From Spain to New Zealand, Japan, South Korea and Israel, the gloal spy network shared information in a worldwide spy network. What the “global partners” didn’t expect was that they’d be spied on, too.
Aparently sharing information with the US was not a get out of jail card. The “partners” got spied on, as well.
l Mundo says it has document detailing collaboration between US intelligence agency and foreign countries
The widespread surveillance of Spanish citizens by the US National Security Agency, which caused outrage when it was reported this week, was the product of a collaboration with Spain’s intelligence services, according to one Spanish newspaper.
In the latest revelations to emerge from the documents leaked by the US whistleblower Edward Snowden, Spanish agents not only knew about the work of the NSA but also facilitated it, El Mundo reports.
An NSA document entitled “Sharing computer network operations cryptologic information with foreign partners” reportedly shows how the US relies on the collaboration of many countries to give it access to intelligence information, including electronic metadata.

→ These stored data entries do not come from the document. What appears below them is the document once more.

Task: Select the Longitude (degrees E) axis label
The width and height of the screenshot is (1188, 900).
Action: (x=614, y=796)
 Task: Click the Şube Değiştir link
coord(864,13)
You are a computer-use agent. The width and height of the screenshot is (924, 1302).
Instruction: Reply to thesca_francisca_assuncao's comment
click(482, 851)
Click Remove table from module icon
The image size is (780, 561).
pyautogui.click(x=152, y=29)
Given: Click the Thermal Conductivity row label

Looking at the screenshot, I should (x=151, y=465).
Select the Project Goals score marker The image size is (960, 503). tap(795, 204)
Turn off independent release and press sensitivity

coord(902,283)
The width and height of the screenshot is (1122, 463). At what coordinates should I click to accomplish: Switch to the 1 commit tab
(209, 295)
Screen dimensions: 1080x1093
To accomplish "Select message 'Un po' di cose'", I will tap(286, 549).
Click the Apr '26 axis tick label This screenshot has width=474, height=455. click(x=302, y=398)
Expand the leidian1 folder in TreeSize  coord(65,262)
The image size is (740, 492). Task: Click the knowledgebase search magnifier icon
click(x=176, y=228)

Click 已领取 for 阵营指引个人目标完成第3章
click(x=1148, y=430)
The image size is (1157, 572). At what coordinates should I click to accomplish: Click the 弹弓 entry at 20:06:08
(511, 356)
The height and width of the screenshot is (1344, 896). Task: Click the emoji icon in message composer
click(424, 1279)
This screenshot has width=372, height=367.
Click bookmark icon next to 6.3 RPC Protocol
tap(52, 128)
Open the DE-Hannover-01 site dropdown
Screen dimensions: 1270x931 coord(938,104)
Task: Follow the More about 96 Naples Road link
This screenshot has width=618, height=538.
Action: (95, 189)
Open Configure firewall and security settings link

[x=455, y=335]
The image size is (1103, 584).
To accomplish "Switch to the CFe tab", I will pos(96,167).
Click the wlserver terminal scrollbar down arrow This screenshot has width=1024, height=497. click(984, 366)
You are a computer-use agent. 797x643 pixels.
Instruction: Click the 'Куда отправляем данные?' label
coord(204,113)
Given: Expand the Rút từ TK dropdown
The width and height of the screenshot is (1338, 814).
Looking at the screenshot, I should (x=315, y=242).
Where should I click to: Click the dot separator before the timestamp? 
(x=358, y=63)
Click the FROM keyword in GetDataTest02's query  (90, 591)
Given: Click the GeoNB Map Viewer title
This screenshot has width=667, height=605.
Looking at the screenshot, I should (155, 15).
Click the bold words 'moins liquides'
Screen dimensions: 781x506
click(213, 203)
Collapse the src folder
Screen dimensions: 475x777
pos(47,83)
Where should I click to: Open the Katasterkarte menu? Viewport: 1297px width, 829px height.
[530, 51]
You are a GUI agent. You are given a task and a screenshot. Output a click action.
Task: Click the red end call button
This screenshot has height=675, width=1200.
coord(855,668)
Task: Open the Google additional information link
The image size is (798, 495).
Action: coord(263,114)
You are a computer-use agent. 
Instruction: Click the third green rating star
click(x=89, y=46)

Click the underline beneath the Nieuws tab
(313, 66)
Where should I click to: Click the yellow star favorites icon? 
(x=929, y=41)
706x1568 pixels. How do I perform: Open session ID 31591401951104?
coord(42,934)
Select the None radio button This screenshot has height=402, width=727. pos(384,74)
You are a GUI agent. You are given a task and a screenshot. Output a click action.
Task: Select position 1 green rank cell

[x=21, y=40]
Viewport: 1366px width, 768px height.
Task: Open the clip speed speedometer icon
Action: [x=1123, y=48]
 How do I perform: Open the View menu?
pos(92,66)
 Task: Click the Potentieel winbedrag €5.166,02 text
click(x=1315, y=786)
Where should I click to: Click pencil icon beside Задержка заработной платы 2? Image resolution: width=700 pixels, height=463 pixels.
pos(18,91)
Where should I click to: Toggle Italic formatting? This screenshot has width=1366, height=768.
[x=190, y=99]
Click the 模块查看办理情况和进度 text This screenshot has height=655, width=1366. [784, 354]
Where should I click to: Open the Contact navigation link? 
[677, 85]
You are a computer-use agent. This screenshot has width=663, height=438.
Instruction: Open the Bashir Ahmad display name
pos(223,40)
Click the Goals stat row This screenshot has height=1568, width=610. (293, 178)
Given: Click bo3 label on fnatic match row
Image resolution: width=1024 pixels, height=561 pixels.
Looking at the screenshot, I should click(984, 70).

According to the document seen by El Mundo, the US classifies cooperation with various countries on four different levels. In the first group – “Comprehensive Cooperation” – are the UK, Australia, Canada and New Zealand. The second group – “Focused Cooperation” – of which Spain is a member, includes 19 countries, all of them European, apart from Japan and South Korea. The third group – “Limited cooperation” – consists of countries such as France, Israel, India and Pakistan; while the fourth – “Exceptional Cooperation” – is made up of countries that the US considers to be hostile to its interests.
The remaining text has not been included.